Он соскочил с ходка, нырнул в кустарник, а вернулся уже без азяма, в городском обличье и даже при галстуке, а в руках держал громоздкий портфель.
– Все сторожничаете, Лександр Степаныч?
– Ничего, брат, не поделаешь. Слушай: на сегодня я – инструктор томского отдела народного образования.
Понимаешь? Нахожусь в служебной командировке, а ты нанят мною по дороге. Фамилия моя – Козлов. Зовут Аристархом Евдокимовичем. Слышишь? Коз-лов… Твердо запомни. А берданку свою забрось в кусты.

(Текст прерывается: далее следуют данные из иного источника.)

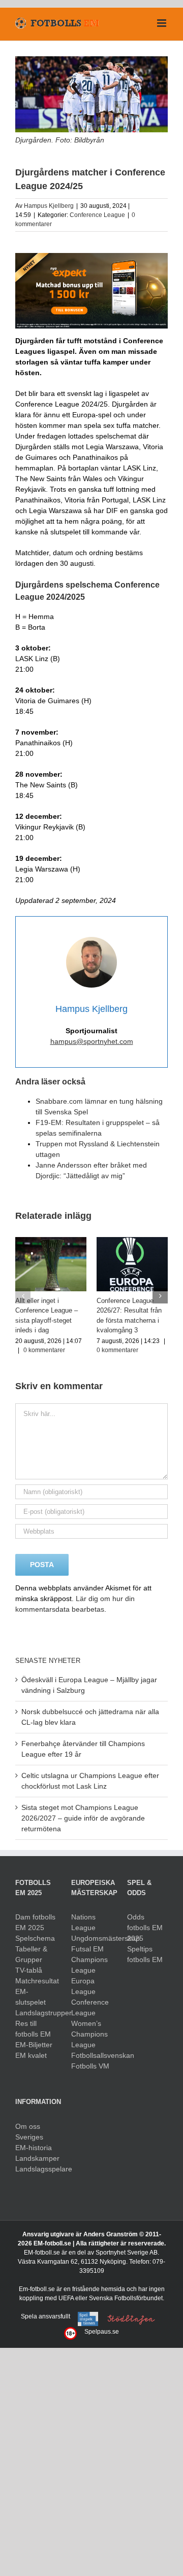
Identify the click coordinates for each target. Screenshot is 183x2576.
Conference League (97, 215)
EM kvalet (31, 2055)
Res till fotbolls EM (33, 2028)
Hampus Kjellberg (49, 205)
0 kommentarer (44, 1350)
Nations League (83, 1921)
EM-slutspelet (30, 1996)
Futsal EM (87, 1948)
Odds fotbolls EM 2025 (145, 1927)
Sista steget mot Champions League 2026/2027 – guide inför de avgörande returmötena (83, 1817)
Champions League (89, 1964)
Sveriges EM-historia (33, 2141)
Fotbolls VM (90, 2065)
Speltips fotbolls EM (145, 1953)
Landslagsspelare (35, 2168)
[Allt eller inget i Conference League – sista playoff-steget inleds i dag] (50, 1241)
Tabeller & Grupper (31, 1953)
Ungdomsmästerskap (91, 1938)
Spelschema (35, 1938)
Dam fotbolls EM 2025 (35, 1921)
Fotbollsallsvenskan (91, 2055)
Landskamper (35, 2157)
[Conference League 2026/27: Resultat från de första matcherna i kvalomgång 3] (132, 1241)
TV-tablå (28, 1970)
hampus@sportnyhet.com (91, 1041)
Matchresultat (35, 1980)
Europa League (83, 1985)
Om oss (27, 2125)
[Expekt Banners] (91, 256)
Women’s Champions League (89, 2033)
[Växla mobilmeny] (162, 23)
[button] (22, 1295)
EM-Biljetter (33, 2044)
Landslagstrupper (35, 2012)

– Это в рассуждении красных?
Галаган сразу не ответил, а, покурив, сказал рассудительно:.
– Не пройдет и недели, как вы, колыванцы, будете валяться с прострелянными затылками… Восстание начали не вовремя. Надо было переждать до осени, когда средний мужичонка хлеб соберет и самогон варить станет… А вы, не заглянув в святцы, бухнули в колокола. Повидал я вашу «армию»… Полтора цыгана, дюжина офицерни, да кулачье…
– Полторы тыщи у них, – угрюмо поправил Афонька.
– Эка! У Колчака миллион был… А что осталось? Гниль да пыль…
– Коли такое дело, Лександр Степаныч, не пойму я: чего же вы сами хлопочете? Вот баламутите по волостям мужиков, а у самого веры нет. Как же так можно? Не пойму… Ну, насчет купчишек мне очень понятно: неймется купчишкам свои закрома, амбарушки да крупорушки и мельницы вобрат от советской власти отнять. А вы-то, Лександр Степаныч… Вот, скажем, вы сами почто баламутите людей?